■ Task ■
Examine the entries and show every line in which the word "agent" is found.

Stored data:
*****

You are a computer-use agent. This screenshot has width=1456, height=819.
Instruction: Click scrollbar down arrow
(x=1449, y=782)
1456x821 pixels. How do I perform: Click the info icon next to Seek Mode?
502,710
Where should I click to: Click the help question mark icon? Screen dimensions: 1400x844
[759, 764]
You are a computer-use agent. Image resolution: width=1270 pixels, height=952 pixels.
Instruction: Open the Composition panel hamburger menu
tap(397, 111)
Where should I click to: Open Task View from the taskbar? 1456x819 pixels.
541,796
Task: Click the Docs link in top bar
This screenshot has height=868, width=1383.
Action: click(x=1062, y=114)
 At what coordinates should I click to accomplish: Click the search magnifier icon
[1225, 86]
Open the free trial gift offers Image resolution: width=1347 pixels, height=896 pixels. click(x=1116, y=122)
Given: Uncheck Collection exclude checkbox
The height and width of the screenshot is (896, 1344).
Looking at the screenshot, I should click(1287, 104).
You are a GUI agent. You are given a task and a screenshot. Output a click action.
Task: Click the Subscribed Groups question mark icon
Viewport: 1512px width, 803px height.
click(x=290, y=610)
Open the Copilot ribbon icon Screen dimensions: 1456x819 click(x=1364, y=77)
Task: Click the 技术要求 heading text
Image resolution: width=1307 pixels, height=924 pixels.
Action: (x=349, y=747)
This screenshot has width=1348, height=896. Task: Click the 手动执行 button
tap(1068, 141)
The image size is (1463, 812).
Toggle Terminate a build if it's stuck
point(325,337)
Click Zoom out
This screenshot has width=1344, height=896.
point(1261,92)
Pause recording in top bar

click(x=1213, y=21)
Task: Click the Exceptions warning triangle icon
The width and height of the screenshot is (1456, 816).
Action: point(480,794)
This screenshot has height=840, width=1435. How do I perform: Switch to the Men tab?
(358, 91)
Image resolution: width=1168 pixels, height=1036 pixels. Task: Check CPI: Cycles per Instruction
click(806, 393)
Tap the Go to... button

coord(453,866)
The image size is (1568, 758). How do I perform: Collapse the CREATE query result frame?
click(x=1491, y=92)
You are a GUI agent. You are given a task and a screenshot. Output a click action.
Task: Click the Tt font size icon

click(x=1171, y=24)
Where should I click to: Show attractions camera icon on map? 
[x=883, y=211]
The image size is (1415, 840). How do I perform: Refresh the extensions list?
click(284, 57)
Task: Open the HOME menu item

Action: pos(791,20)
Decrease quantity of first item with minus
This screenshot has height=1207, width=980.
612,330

*****

■ Final answer ■
You are a computer-use agent. This screenshot has width=1456, height=819.
You are a computer-use agent. Image resolution: width=1270 pixels, height=952 pixels.
You are a GUI agent. You are given a task and a screenshot. Output a click action.
You are a GUI agent. You are given a task and a screenshot. Output a click action.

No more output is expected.